--- Material supplied Enclosed Below ---
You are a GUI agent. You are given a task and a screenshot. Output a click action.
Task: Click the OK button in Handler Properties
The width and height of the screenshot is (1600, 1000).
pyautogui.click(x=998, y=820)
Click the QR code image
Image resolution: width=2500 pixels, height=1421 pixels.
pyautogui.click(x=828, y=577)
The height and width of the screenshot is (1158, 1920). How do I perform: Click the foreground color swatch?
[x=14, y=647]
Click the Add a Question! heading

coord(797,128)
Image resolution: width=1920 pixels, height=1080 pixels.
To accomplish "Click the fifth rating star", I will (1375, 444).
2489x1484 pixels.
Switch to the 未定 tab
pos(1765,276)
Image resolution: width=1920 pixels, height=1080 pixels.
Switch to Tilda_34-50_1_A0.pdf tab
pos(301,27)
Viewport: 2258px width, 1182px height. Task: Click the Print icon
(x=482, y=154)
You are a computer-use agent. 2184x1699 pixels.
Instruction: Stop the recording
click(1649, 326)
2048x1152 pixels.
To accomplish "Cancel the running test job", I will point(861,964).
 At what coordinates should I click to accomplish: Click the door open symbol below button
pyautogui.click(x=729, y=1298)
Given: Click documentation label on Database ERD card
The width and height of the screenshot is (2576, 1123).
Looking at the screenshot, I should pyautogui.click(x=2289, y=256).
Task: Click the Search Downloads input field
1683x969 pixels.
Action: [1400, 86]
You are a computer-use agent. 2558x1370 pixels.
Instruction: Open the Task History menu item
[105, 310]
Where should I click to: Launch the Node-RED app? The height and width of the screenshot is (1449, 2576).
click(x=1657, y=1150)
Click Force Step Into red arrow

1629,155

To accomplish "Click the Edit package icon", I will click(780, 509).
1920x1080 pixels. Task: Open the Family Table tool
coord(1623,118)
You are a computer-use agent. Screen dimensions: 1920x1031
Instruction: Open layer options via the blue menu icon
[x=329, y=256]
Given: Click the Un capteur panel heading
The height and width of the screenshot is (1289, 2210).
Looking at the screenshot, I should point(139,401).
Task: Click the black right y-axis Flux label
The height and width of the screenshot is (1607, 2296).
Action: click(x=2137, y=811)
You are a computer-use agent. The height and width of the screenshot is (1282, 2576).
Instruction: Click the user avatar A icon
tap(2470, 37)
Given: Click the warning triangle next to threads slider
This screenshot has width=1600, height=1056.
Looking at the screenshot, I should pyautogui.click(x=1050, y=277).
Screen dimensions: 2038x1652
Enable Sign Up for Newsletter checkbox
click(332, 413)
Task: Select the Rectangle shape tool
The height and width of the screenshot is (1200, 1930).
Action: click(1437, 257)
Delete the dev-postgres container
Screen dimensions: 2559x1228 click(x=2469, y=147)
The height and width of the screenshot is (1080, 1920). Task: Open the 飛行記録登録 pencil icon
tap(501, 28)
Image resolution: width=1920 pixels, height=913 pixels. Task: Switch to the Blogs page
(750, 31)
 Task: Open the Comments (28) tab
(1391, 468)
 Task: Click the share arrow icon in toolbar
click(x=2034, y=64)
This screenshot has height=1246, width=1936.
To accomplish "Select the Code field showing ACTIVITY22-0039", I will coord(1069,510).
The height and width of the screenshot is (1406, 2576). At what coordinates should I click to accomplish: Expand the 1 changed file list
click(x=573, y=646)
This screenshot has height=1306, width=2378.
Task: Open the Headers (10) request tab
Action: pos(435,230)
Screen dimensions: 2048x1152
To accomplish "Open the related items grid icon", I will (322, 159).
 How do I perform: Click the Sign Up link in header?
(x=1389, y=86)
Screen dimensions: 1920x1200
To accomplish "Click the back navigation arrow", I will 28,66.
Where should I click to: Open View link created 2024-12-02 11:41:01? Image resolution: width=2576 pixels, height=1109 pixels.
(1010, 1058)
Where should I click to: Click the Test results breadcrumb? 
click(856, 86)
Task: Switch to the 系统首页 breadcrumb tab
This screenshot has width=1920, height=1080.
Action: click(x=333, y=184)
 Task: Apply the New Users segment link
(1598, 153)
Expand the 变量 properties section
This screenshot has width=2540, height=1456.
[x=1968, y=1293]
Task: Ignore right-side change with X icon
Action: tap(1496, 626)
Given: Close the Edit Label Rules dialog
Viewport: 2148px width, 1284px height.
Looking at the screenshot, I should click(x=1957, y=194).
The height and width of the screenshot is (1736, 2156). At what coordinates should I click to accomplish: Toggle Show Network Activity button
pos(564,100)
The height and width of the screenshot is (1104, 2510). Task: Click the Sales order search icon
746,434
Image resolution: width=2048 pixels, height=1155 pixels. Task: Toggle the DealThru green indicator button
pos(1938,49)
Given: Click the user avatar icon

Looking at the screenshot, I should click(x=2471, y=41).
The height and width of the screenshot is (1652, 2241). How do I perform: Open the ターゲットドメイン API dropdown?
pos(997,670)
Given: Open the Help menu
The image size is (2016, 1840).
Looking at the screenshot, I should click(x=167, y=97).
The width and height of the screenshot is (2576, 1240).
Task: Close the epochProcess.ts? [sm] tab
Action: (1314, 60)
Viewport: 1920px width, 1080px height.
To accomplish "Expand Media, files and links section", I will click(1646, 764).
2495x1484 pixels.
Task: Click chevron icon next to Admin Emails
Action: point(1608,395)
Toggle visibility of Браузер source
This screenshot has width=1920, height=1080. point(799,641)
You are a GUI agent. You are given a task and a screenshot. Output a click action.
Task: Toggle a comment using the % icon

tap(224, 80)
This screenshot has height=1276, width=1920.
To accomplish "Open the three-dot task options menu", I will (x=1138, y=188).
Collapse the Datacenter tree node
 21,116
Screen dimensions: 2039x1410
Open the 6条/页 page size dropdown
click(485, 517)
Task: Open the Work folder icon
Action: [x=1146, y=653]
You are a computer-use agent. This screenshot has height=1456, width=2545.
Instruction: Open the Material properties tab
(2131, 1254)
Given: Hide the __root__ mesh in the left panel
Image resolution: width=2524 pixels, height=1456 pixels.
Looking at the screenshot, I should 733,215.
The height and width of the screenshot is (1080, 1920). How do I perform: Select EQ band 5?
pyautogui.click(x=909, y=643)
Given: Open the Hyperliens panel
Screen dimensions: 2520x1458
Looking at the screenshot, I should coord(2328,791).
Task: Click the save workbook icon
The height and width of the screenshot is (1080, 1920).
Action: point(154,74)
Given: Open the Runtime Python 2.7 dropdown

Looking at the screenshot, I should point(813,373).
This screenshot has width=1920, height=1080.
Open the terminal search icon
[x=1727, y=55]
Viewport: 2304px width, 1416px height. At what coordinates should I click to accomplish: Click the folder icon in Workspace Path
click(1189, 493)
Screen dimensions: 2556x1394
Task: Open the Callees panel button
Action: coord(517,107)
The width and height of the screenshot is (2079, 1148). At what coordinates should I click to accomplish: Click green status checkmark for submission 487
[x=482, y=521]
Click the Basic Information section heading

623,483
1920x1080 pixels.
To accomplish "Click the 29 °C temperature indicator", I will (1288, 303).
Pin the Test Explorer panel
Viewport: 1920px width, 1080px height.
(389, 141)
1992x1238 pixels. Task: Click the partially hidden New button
--- End of Enclosed Material supplied ---
**Task statement:** Your task is to reproduce all the records above exactly as they appear.

**Response to this task:**
You are a GUI agent. You are given a task and a screenshot. Output a click action.
Task: Click the OK button in Handler Properties
The width and height of the screenshot is (1600, 1000).
pyautogui.click(x=998, y=820)
Click the QR code image
Image resolution: width=2500 pixels, height=1421 pixels.
pyautogui.click(x=828, y=577)
The height and width of the screenshot is (1158, 1920). How do I perform: Click the foreground color swatch?
[x=14, y=647]
Click the Add a Question! heading

coord(797,128)
Image resolution: width=1920 pixels, height=1080 pixels.
To accomplish "Click the fifth rating star", I will (1375, 444).
2489x1484 pixels.
Switch to the 未定 tab
pos(1765,276)
Image resolution: width=1920 pixels, height=1080 pixels.
Switch to Tilda_34-50_1_A0.pdf tab
pos(301,27)
Viewport: 2258px width, 1182px height. Task: Click the Print icon
(x=482, y=154)
You are a computer-use agent. 2184x1699 pixels.
Instruction: Stop the recording
click(1649, 326)
2048x1152 pixels.
To accomplish "Cancel the running test job", I will point(861,964).
 At what coordinates should I click to accomplish: Click the door open symbol below button
pyautogui.click(x=729, y=1298)
Given: Click documentation label on Database ERD card
The width and height of the screenshot is (2576, 1123).
Looking at the screenshot, I should pyautogui.click(x=2289, y=256).
Task: Click the Search Downloads input field
1683x969 pixels.
Action: [1400, 86]
You are a computer-use agent. 2558x1370 pixels.
Instruction: Open the Task History menu item
[105, 310]
Where should I click to: Launch the Node-RED app? The height and width of the screenshot is (1449, 2576).
click(x=1657, y=1150)
Click Force Step Into red arrow

1629,155

To accomplish "Click the Edit package icon", I will click(780, 509).
1920x1080 pixels. Task: Open the Family Table tool
coord(1623,118)
You are a computer-use agent. Screen dimensions: 1920x1031
Instruction: Open layer options via the blue menu icon
[x=329, y=256]
Given: Click the Un capteur panel heading
The height and width of the screenshot is (1289, 2210).
Looking at the screenshot, I should point(139,401).
Task: Click the black right y-axis Flux label
The height and width of the screenshot is (1607, 2296).
Action: click(x=2137, y=811)
You are a computer-use agent. The height and width of the screenshot is (1282, 2576).
Instruction: Click the user avatar A icon
tap(2470, 37)
Given: Click the warning triangle next to threads slider
This screenshot has width=1600, height=1056.
Looking at the screenshot, I should pyautogui.click(x=1050, y=277).
Screen dimensions: 2038x1652
Enable Sign Up for Newsletter checkbox
click(332, 413)
Task: Select the Rectangle shape tool
The height and width of the screenshot is (1200, 1930).
Action: click(1437, 257)
Delete the dev-postgres container
Screen dimensions: 2559x1228 click(x=2469, y=147)
The height and width of the screenshot is (1080, 1920). Task: Open the 飛行記録登録 pencil icon
tap(501, 28)
Image resolution: width=1920 pixels, height=913 pixels. Task: Switch to the Blogs page
(750, 31)
 Task: Open the Comments (28) tab
(1391, 468)
 Task: Click the share arrow icon in toolbar
click(x=2034, y=64)
This screenshot has height=1246, width=1936.
To accomplish "Select the Code field showing ACTIVITY22-0039", I will coord(1069,510).
The height and width of the screenshot is (1406, 2576). At what coordinates should I click to accomplish: Expand the 1 changed file list
click(x=573, y=646)
This screenshot has height=1306, width=2378.
Task: Open the Headers (10) request tab
Action: pos(435,230)
Screen dimensions: 2048x1152
To accomplish "Open the related items grid icon", I will (322, 159).
 How do I perform: Click the Sign Up link in header?
(x=1389, y=86)
Screen dimensions: 1920x1200
To accomplish "Click the back navigation arrow", I will 28,66.
Where should I click to: Open View link created 2024-12-02 11:41:01? Image resolution: width=2576 pixels, height=1109 pixels.
(1010, 1058)
Where should I click to: Click the Test results breadcrumb? 
click(856, 86)
Task: Switch to the 系统首页 breadcrumb tab
This screenshot has width=1920, height=1080.
Action: click(x=333, y=184)
 Task: Apply the New Users segment link
(1598, 153)
Expand the 变量 properties section
This screenshot has width=2540, height=1456.
[x=1968, y=1293]
Task: Ignore right-side change with X icon
Action: tap(1496, 626)
Given: Close the Edit Label Rules dialog
Viewport: 2148px width, 1284px height.
Looking at the screenshot, I should click(x=1957, y=194).
The height and width of the screenshot is (1736, 2156). At what coordinates should I click to accomplish: Toggle Show Network Activity button
pos(564,100)
The height and width of the screenshot is (1104, 2510). Task: Click the Sales order search icon
746,434
Image resolution: width=2048 pixels, height=1155 pixels. Task: Toggle the DealThru green indicator button
pos(1938,49)
Given: Click the user avatar icon

Looking at the screenshot, I should click(x=2471, y=41).
The height and width of the screenshot is (1652, 2241). How do I perform: Open the ターゲットドメイン API dropdown?
pos(997,670)
Given: Open the Help menu
The image size is (2016, 1840).
Looking at the screenshot, I should click(x=167, y=97).
The width and height of the screenshot is (2576, 1240).
Task: Close the epochProcess.ts? [sm] tab
Action: (1314, 60)
Viewport: 1920px width, 1080px height.
To accomplish "Expand Media, files and links section", I will click(1646, 764).
2495x1484 pixels.
Task: Click chevron icon next to Admin Emails
Action: point(1608,395)
Toggle visibility of Браузер source
This screenshot has width=1920, height=1080. point(799,641)
You are a GUI agent. You are given a task and a screenshot. Output a click action.
Task: Toggle a comment using the % icon

tap(224, 80)
This screenshot has height=1276, width=1920.
To accomplish "Open the three-dot task options menu", I will (x=1138, y=188).
Collapse the Datacenter tree node
 21,116
Screen dimensions: 2039x1410
Open the 6条/页 page size dropdown
click(485, 517)
Task: Open the Work folder icon
Action: [x=1146, y=653]
You are a computer-use agent. This screenshot has height=1456, width=2545.
Instruction: Open the Material properties tab
(2131, 1254)
Given: Hide the __root__ mesh in the left panel
Image resolution: width=2524 pixels, height=1456 pixels.
Looking at the screenshot, I should 733,215.
The height and width of the screenshot is (1080, 1920). How do I perform: Select EQ band 5?
pyautogui.click(x=909, y=643)
Given: Open the Hyperliens panel
Screen dimensions: 2520x1458
Looking at the screenshot, I should coord(2328,791).
Task: Click the save workbook icon
The height and width of the screenshot is (1080, 1920).
Action: point(154,74)
Given: Open the Runtime Python 2.7 dropdown

Looking at the screenshot, I should point(813,373).
This screenshot has width=1920, height=1080.
Open the terminal search icon
[x=1727, y=55]
Viewport: 2304px width, 1416px height. At what coordinates should I click to accomplish: Click the folder icon in Workspace Path
click(1189, 493)
Screen dimensions: 2556x1394
Task: Open the Callees panel button
Action: coord(517,107)
The width and height of the screenshot is (2079, 1148). At what coordinates should I click to accomplish: Click green status checkmark for submission 487
[x=482, y=521]
Click the Basic Information section heading

623,483
1920x1080 pixels.
To accomplish "Click the 29 °C temperature indicator", I will (1288, 303).
Pin the Test Explorer panel
Viewport: 1920px width, 1080px height.
(389, 141)
1992x1238 pixels. Task: Click the partially hidden New button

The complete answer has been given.